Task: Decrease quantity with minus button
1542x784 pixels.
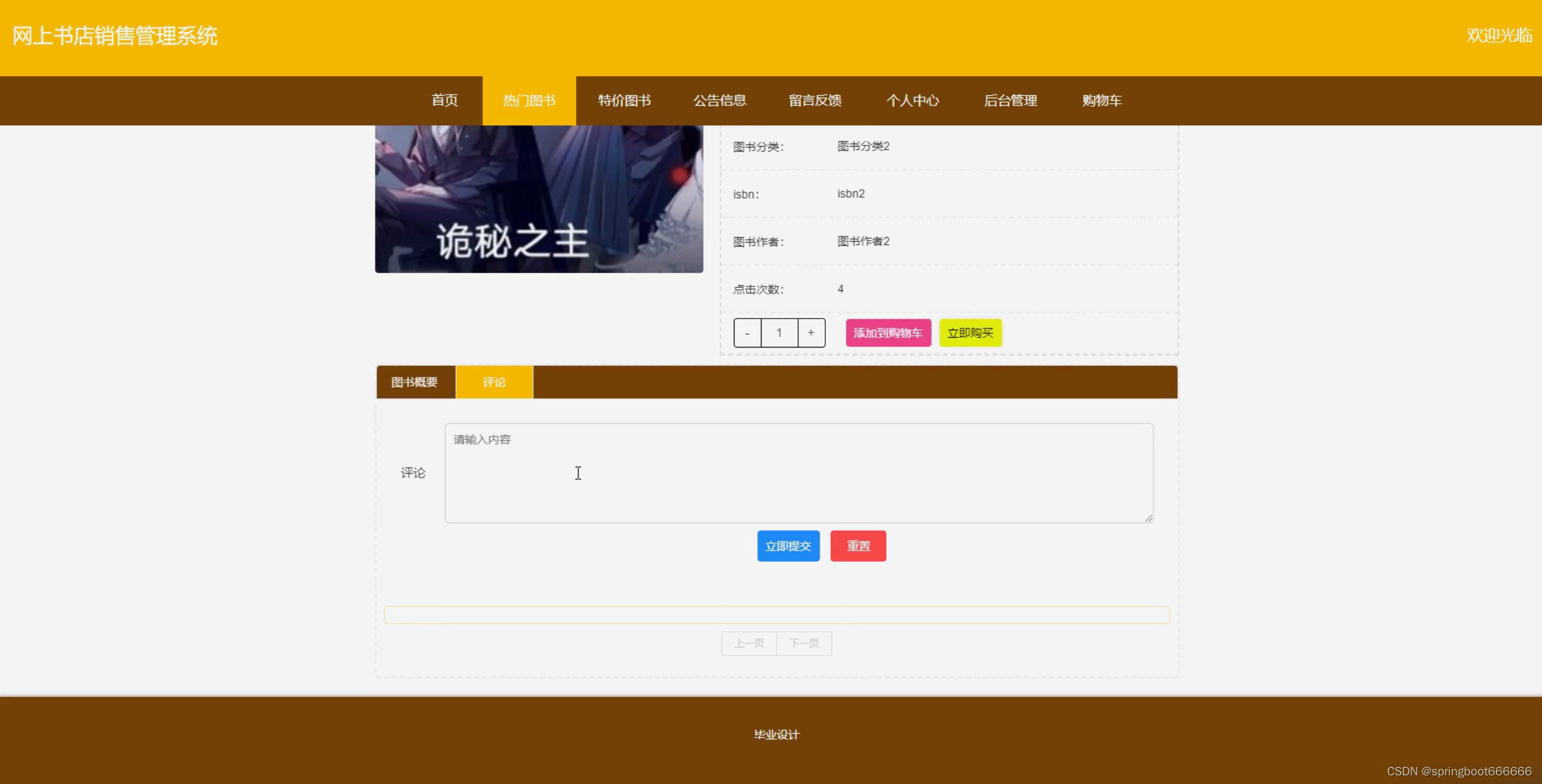Action: tap(747, 333)
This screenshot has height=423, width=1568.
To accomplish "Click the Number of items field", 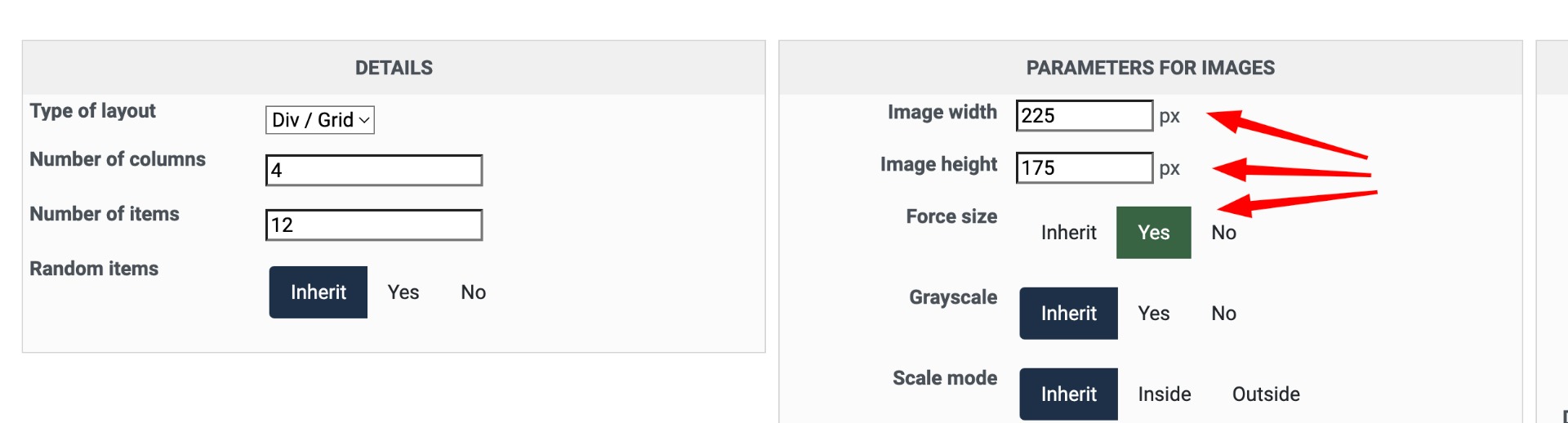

*Task*:
Rewrite all the records with "minus button" changed to "decrement button" and everything else kept the same. Leave the pictures out.

*Solution to this exercise*:
Task: Decrease quantity with decrement button
1542x784 pixels.
Action: tap(747, 333)
This screenshot has height=423, width=1568.
To accomplish "Click the Number of items field", 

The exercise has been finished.